On 5/30/07, Jan Engelhardt <[email protected]> wrote:
On May 28 2007 20:04, Nitin Gupta wrote:
>
> * Changelog vs. original LZO:
> 1) Used standard/kernel defined data types: (this eliminated _huge_
> #ifdef chunks)
> lzo_bytep -> unsigned char *
> lzo_uint -> size_t
> lzo_xint -> size_t
Is this safe (as far as compressed LZO stream is concerned) --
or is it even needed (could it be unsigned int)?
> - m_pos -= (*(const unsigned short *)ip) >> 2;
> -#else
> - m_pos = op - 1;
> - m_pos -= (ip[0] >> 2) + (ip[1] << 6);
> -#endif
>
> + m_pos = op - 1 - (cpu_to_le16(*(const u16 *)ip) >> 2);
>
> (Andrey suggested le16_to_cpu for above but I think it should be cpu_to_le16).

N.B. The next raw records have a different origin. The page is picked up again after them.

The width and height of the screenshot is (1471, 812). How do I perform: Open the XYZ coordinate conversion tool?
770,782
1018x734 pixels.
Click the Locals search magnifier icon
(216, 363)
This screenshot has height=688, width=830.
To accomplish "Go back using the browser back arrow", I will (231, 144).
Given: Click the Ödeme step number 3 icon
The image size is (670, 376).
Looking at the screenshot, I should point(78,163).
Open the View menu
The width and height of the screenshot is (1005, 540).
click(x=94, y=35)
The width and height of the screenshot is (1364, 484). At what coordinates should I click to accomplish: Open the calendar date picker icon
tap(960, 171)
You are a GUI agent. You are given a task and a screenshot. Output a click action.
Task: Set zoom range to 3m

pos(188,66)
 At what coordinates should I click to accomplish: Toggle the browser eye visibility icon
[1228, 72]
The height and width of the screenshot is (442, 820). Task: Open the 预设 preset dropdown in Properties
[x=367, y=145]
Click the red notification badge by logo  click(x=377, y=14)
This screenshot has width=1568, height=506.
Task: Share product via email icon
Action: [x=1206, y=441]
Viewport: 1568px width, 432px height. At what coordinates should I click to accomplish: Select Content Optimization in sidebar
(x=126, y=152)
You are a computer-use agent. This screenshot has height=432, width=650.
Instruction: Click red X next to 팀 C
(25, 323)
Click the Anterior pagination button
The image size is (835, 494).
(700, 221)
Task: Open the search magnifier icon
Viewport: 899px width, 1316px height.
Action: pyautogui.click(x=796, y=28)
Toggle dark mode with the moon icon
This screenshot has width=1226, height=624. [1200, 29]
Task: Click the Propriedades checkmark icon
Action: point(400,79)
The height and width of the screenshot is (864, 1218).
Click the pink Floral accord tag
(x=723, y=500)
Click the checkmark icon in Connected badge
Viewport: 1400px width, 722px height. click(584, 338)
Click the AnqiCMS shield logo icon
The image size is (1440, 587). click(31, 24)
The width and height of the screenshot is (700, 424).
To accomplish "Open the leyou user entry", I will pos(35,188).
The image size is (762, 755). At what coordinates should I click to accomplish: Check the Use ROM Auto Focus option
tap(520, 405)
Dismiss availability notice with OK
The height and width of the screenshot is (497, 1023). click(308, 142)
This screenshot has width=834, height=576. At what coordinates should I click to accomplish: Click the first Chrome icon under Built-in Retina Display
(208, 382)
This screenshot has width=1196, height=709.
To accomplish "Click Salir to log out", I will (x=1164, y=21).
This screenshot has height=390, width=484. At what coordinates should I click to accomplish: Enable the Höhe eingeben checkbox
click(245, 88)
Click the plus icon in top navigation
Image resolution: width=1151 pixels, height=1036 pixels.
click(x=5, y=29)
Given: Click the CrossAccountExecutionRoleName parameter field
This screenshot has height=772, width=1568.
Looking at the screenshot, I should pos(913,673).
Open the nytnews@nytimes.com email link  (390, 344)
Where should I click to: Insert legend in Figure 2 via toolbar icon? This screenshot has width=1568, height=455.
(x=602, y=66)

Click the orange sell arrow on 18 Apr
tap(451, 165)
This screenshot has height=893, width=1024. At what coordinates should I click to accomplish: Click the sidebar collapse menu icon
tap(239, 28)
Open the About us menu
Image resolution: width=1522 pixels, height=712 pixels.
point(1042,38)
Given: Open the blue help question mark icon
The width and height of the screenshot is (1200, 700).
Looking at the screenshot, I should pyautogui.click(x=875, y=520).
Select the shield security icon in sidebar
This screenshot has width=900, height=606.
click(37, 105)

> *** Need testing on big endian machine ***
On i386, both cpu_to_le16 and le16_to_cpu do nothing.
On sparc for example, cpu_to_leXX and leXX_to_cpu do 'the same' ;-)
they swap 1234<->4321.
It is the bytestream (ip) that is reinterpreted as uint16_t.
And I really doubt that the LZO author has a big-endian machine,
given the days of ubiquitous x86.
le16_to_cpu it is.
I just missed the point that leXX_to_cpu() and cpu_to_leXX() are
identical on BE machine anyway. But then why you think it should be
le_16_cpu() -- how will this make any difference?
For your ref (from big_endian.h):
#define __cpu_to_le16(x) ((__force __le16)__swab16((x)))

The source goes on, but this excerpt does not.